The firm agreed to pay $4.6 million that it secretly received for the work that it performed on behalf of the Ukrainian Ministry of Justice, and agreed to retroactively register as a foreign agent of the Ukrainian government.

Skadden wrote a report in 2012 whitewashing the Ukrainian government’s prosecution of a main political opponent, Yulia Tymoshenko.

The press release says that the lead partner in the matter made “false and misleading statements” to the DOJ after its foreign agents registration unit contacted the firm in 2013 in connection with the case. The lead partner was former Obama White House Counsel Gregory Craig, who left the firm in April 2018. The lead partner told the FARA unit that he had only replied to media requests regarding the report, and did not actively attempt to disseminate it in the American press, according to the press release.

An attorney for Craig did not immediately reply to an emailed request for comment.

Craig flew to Ukraine in 2012 with a team of attorneys that included Alex Van Der Zwaan, a London-based associate who pleaded guilty to lying to federal agents in the Mueller investigation last year.

An appendix attached to the settlement agreement gives a detailed history of Craig’s and Skadden’s involvement with Manafort in Ukraine.

In a 2012 email from an unnamed partner that appears to match Craig’s description to Manafort that the DOJ cites in the release, an engagement letter appears to show Skadden agreeing to be paid by an unnamed “third party” for the work it was to perform on behalf of the Ukrainian government. That “third party” has been referred to as an unnamed “oligarch” in other filings.

The release says that Skadden agreed to take an initial $4 million advance from the unnamed “business person” before starting work on the report.

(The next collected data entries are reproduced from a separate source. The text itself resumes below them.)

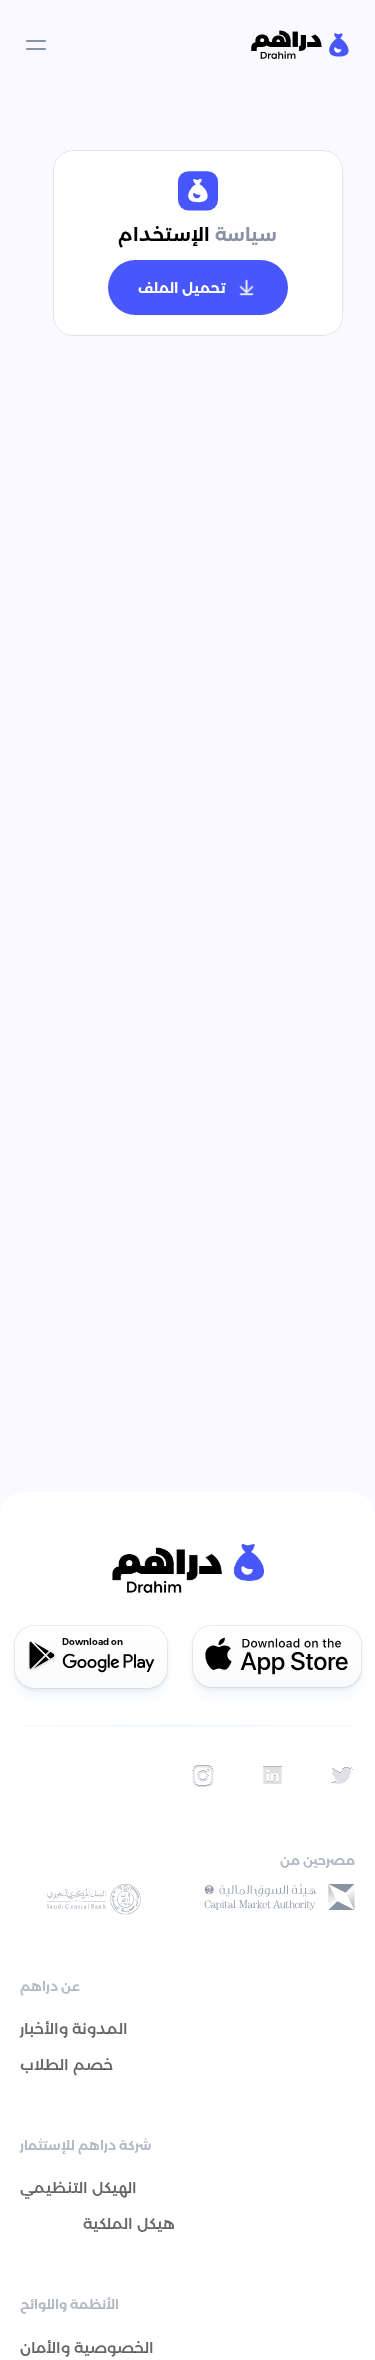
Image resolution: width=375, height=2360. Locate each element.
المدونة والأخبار (74, 2028)
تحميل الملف (182, 288)
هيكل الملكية (129, 2223)
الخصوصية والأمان (87, 2347)
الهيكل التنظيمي (78, 2187)
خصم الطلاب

Officially, the documents say, the Manhattan-based law firm was to charge the Ukrainian government 100 Ukrainian hryvnia per hour – amounting to an official charge of only $12,000 for its labors.

By the end of the engagement, Skadden had taken in $5.2 million from the oligarch, the appendix states, largely through Cyprus-based offshore firms controlled by Manafort.

The now-imprisoned political consultant had hired Skadden to legitimize the prosecution of Tymoshenko in the eyes of human rights observers and European politicians, who viewed her imprisonment as an act of political retribution. To that end, the filing states, Skadden partners and Manafort attempted to organize a PR campaign around the distribution of the report that involved leaking it to an unnamed American journalist in advance of its official publication.

Manafort and Skadden worked with a U.S.-based public relations firm to roll out the report, the document states. That included a plan to distribute it to “approximately 20 members of the U.S. Congress” and for the partner whose description matches that of Craig to give on-record briefings to journalists about the Tymoshenko case.

However, even as the release proceeded, questions about how Skadden got paid began to arise. One unnamed journalist emailed the lead partner regarding a “rumor/dispute…about how and how much Skadden got paid.” Within a week of the report’s release in December 2012, the DOJ’s FARA unit requested meetings with the Skadden attorneys about the issue.

Skadden spent more than a year negotiating with FARA over whether it had to register as an agent of Ukraine in the case. In one email, attributed to the partner matching Craig’s description, the attorney told another lawyer “we need an answer from someone who we can rely on with a straight face” regarding a FARA issue.

By September 2013, the Justice Department had made an initial decision to order Skadden to register. However, the law firm was able to dissuade the department by telling members of the FARA unit at a meeting that the firm didn’t disseminate the report to journalists, contact the media, or issue statements to the press “about Ukraine.”

Skadden admitted that these were false statements as part of the settlement.

The settlement agreement itself states that it only resolves the case against the law firm. Craig reportedly remains under investigation for his involvement.